▶ [Source data]

◆ ◆ ◆ ◆ ◆

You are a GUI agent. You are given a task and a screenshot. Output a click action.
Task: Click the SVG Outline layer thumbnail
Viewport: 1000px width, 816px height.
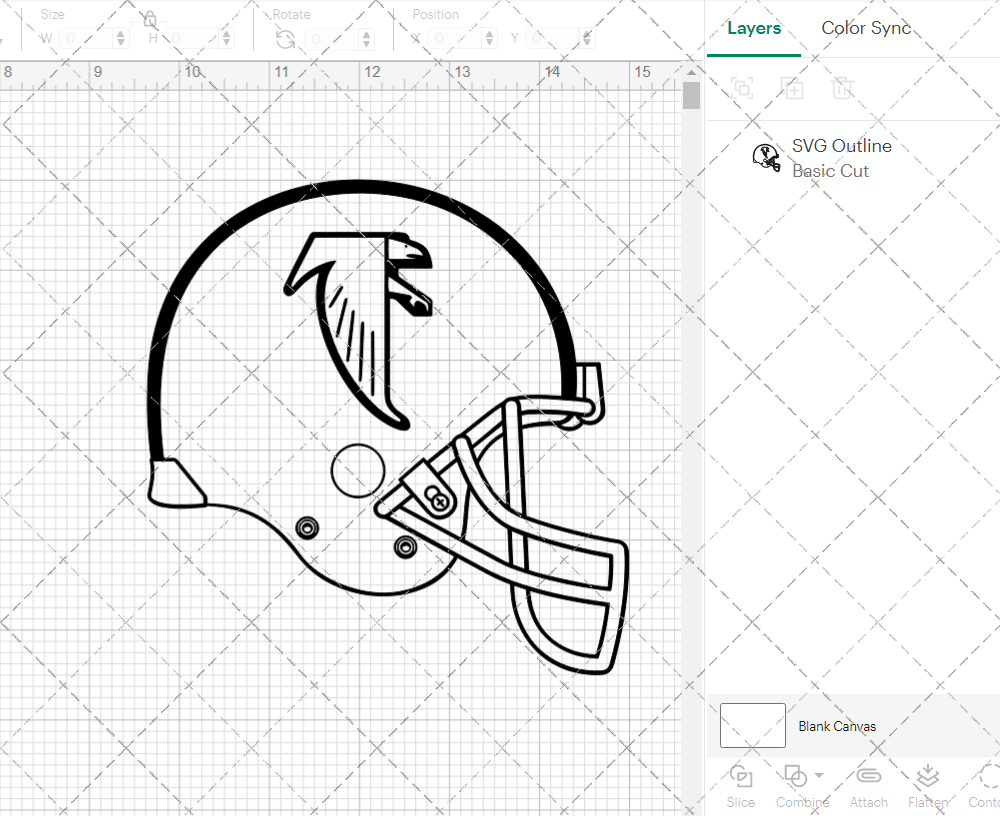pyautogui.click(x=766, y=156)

◆ ◆ ◆ ◆ ◆

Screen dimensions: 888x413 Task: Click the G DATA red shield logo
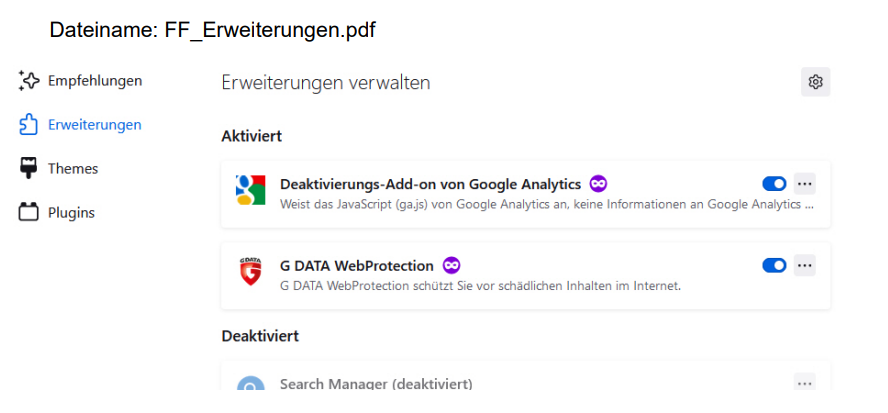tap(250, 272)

◆ ◆ ◆ ◆ ◆

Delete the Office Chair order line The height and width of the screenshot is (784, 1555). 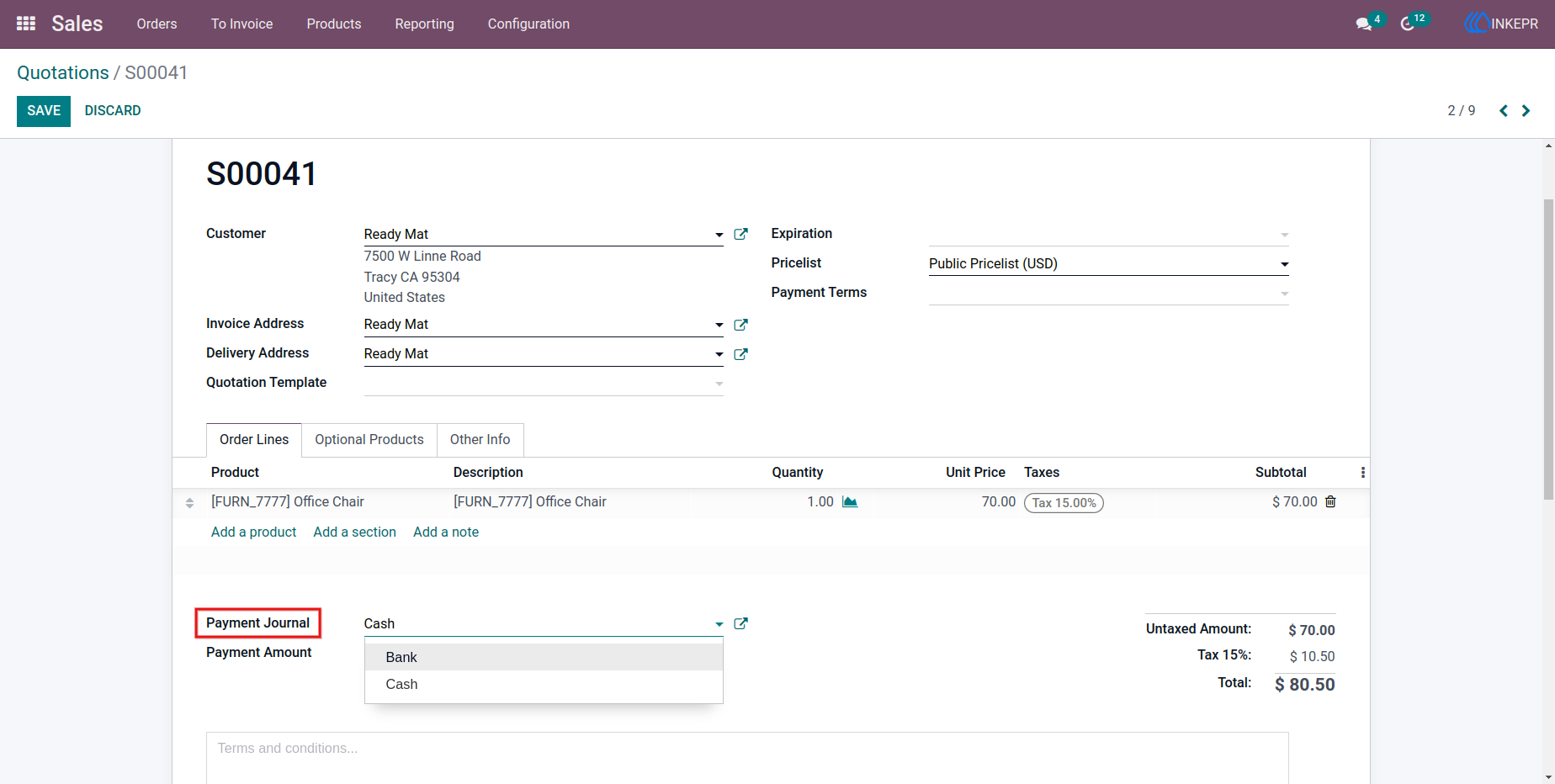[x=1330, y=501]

◆ ◆ ◆ ◆ ◆

▶ [Instructions for the task] Recast the data from the line with "You are a GUI" to the line with "pyautogui.click(x=766, y=156)" as a JSON list of strings, one string per line, skipping blank lines and leaving the pictures out.

▶ [Solution to this exercise]
[
  "You are a GUI agent. You are given a task and a screenshot. Output a click action.",
  "Task: Click the SVG Outline layer thumbnail",
  "Viewport: 1000px width, 816px height.",
  "pyautogui.click(x=766, y=156)"
]